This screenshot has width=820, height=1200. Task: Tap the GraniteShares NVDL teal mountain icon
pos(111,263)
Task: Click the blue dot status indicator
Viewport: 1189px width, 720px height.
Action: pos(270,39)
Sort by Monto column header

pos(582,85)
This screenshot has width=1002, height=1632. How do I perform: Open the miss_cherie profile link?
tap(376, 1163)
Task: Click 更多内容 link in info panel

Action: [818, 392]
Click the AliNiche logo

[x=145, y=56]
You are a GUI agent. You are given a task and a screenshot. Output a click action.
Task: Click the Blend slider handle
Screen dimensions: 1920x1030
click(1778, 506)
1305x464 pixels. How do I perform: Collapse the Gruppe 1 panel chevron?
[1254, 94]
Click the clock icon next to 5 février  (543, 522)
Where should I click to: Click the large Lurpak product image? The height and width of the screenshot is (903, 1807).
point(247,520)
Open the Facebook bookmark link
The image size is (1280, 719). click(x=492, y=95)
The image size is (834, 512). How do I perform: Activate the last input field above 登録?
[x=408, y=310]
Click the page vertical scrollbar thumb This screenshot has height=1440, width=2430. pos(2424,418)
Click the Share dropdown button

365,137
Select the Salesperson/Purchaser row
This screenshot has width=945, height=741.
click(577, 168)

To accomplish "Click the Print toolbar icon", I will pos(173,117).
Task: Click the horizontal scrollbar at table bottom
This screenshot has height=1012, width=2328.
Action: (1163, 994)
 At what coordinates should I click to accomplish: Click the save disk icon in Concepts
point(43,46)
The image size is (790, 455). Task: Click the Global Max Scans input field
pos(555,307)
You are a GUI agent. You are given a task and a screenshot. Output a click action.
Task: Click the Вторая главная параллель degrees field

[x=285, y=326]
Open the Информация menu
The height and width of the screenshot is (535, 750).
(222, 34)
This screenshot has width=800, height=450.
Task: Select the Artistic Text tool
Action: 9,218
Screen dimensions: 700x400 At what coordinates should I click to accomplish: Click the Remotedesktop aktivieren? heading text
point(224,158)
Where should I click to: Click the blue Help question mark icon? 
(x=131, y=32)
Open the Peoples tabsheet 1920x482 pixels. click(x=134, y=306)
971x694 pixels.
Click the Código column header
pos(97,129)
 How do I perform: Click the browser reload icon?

__________________________________________________

Work task: Starting at the line that holds "Screen dimensions: 700x400", retype each line exactly through the end of the entries, both ends included.

Output of the task:
Screen dimensions: 700x400 At what coordinates should I click to accomplish: Click the Remotedesktop aktivieren? heading text
point(224,158)
Where should I click to: Click the blue Help question mark icon? 
(x=131, y=32)
Open the Peoples tabsheet 1920x482 pixels. click(x=134, y=306)
971x694 pixels.
Click the Código column header
pos(97,129)
 How do I perform: Click the browser reload icon?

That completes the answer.